I wonder if it’s necessity or ego telling us that AI has to think the same we do to be on our level. Couldn’t it operate otherly and best us the way animals on four legs outrun humans on two? Is thinking only one thing or can it be another thing again? From “Unthinking Computers Perform Clever Parlor Tricks,” Richard Waters’ middling enthusiasm for deep learning in the Financial Times:
“The success of deep learning is a product of the times. The idea is decades old: that a batch of processors, fed with enough data, could be made to function like a network of artificial neurons. Grouping and sorting information in progressively more refined ways, they could ‘learn’ how to parse it in something akin to the way the human brain is believed to function.
It has taken the massive computing power concentrated in cloud data centres to train neural networks enough to make them useful. It sounds like a dream of artificial intelligence as conjured up by Google: ingest all the world’s data and apply enough processing power, and the secrets of the universe will reveal themselves to you.

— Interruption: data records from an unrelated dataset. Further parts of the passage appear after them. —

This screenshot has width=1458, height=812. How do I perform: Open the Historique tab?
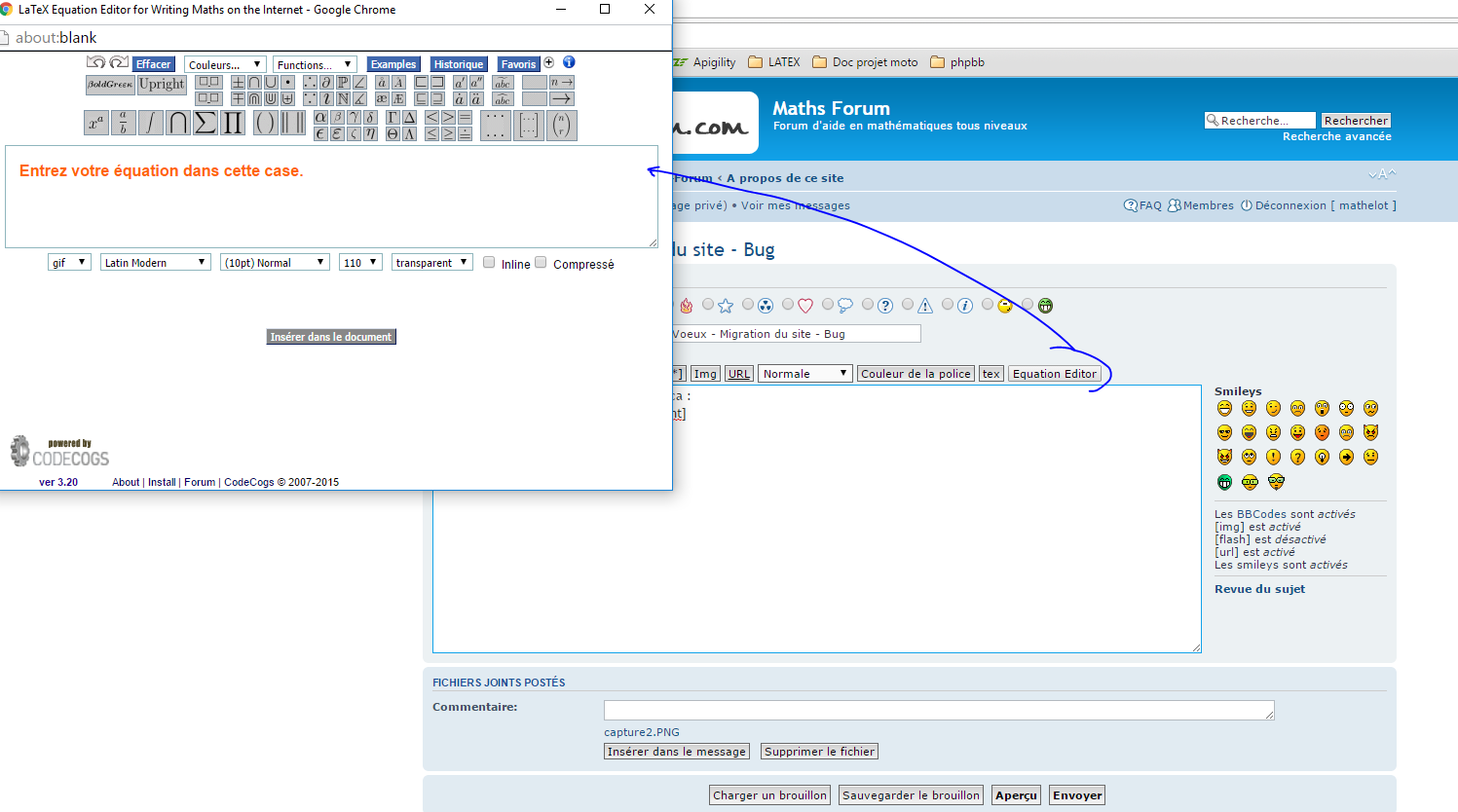pos(458,64)
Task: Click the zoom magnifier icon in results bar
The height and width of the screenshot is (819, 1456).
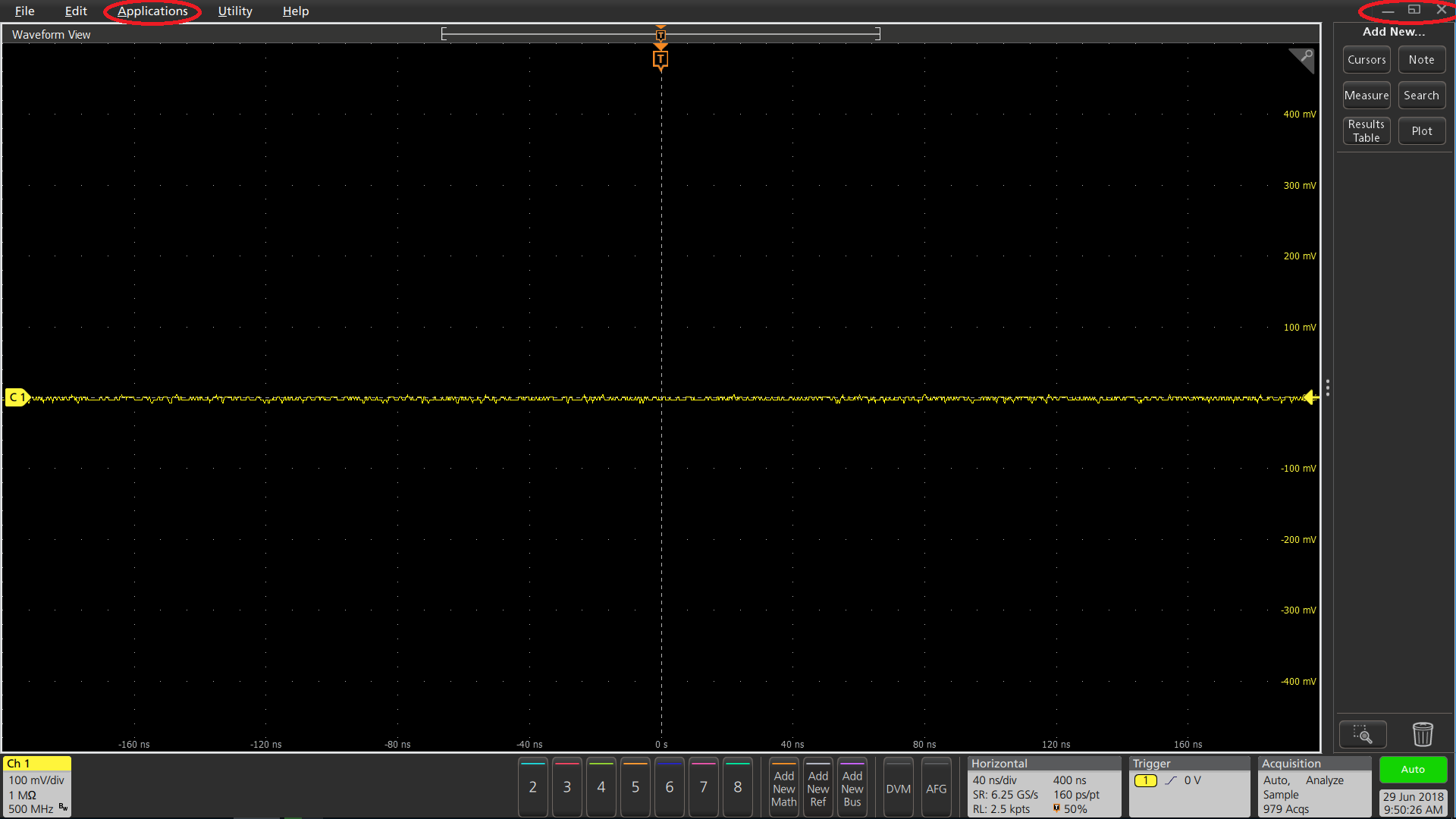Action: pos(1362,734)
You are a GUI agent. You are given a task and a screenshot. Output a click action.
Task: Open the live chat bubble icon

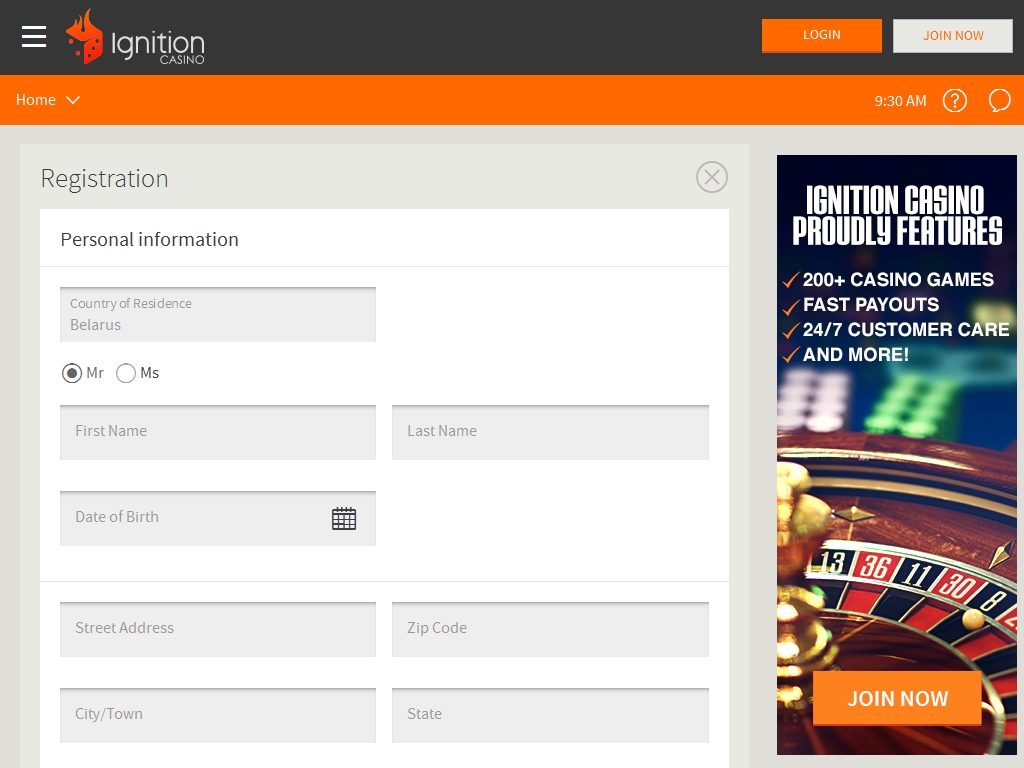coord(999,100)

Deep learning has produced some impressive results. In a project known as DeepFace, Facebook recently reported that it had reached 97.35 per cent accuracy in identifying the faces of 4,000 people in a collection of 4m images, far better than had been achieved before. Such feats of pattern recognition come naturally to humans, but they are hard for computer scientists to copy. Even trite-sounding results can point to important advances. Google’s report two years ago that it had designed a system that identified cats in YouTube videos still reverberates around the field.

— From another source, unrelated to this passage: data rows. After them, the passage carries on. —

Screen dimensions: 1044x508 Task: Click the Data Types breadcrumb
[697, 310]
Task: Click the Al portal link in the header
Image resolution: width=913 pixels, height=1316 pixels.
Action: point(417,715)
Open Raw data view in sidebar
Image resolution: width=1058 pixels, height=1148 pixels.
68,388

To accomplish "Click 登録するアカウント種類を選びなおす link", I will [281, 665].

Using the same techniques to ‘understand’ language or solve other problems that rely on pattern recognition could make machines far better at interpreting the world around them. By analysing what people are doing and comparing it to what they (and thousands of others) have done in similar situations in the past, they could also anticipate what they might do next.

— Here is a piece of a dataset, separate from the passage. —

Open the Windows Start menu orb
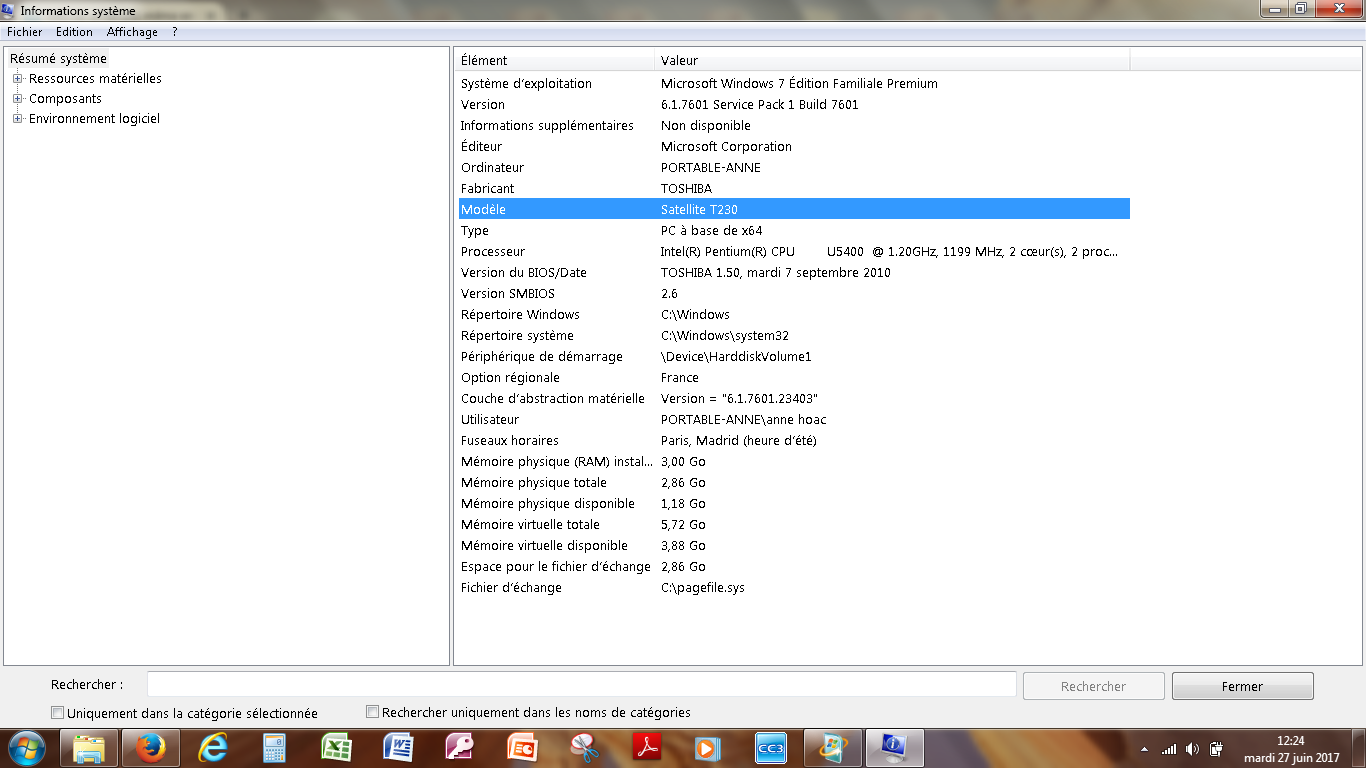Screen dimensions: 1366x768 tap(26, 747)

The result could be behavioural systems that truly understand your behaviour and recommendation engines capable of suggesting things you actually want. These may sound eerie. But done properly, machines could come to anticipate our needs and act as lifetime guides.
But there is a risk of equating the output of systems such as these with the products of actual human intelligence. In reality, they are parlour tricks, albeit impressive ones. The important thing will be to know where to apply their skills – and how far to trust them.”